Telithromycin is a substrate and an inhibitor of cytochrome P450 3A (CYP3A4), with dose- and time-dependent nonlinear pharmacokinetics (PK). We hypothesized that the time-dependent inhibition (TDI) of CYP3A4 was responsible for the nonlinear PK of telithromycin and then used physiologically based PK (PBPK) modeling and simulation to verify this mechanism. Telithromycin PBPK models integrating in vitro, in silico, and in vivo PK data ruled out the contribution of enzyme/transporter saturation and suggested that TDI is a plausible mechanism for PK nonlinearity.
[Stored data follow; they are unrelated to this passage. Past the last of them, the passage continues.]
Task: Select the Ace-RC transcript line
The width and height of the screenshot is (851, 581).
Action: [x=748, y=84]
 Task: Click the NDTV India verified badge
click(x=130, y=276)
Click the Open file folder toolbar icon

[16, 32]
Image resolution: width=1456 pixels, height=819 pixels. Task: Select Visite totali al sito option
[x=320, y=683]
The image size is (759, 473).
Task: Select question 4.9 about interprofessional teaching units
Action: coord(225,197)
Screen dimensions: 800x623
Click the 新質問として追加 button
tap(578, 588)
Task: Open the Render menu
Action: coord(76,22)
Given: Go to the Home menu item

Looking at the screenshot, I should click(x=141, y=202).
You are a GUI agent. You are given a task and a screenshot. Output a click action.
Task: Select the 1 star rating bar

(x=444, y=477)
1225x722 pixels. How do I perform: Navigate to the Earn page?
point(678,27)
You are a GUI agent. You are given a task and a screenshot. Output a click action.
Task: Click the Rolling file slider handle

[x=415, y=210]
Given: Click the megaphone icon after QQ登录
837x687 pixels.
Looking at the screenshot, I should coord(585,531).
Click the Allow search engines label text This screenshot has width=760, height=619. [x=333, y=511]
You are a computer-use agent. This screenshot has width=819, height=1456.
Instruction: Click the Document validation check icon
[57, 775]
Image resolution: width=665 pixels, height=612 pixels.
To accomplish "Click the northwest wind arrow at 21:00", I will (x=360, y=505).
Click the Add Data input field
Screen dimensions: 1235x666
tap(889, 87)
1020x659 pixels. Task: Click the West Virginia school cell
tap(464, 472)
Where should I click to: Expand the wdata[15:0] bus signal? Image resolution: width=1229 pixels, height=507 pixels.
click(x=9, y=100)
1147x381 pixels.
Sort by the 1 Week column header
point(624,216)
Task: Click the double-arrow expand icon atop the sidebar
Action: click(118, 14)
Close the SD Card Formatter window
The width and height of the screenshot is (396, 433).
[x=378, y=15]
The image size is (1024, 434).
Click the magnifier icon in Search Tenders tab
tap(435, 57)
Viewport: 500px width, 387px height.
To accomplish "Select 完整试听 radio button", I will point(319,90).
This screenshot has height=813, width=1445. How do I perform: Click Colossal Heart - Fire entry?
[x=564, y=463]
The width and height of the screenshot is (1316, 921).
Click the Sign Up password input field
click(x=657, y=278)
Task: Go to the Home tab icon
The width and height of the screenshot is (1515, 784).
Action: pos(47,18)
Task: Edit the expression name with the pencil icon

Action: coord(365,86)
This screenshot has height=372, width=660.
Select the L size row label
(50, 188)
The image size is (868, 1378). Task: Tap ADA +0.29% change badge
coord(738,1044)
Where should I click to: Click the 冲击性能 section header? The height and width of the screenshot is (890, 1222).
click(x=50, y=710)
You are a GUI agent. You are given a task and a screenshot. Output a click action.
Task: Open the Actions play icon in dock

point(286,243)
The model successfully predicted the clinical interaction with the CYP3A4 substrate midazolam, as verified by external data not used for the model-building (intravenous (i.v.) and oral (p.o.) midazolam area under the concentration-time curve (AUC) ratio with/without concurrent telithromycin administration: 3.26 and 6.72 predicted vs. 2.20 and 6.11 observed, respectively). Models assuming reversible inhibition failed to predict such strong CYP3A4 inhibition. In the absence of in vitro TDI data, a PBPK model can be used to incorporate TDI mechanisms based on nonlinear PK data to predict clinical drug-drug interactions.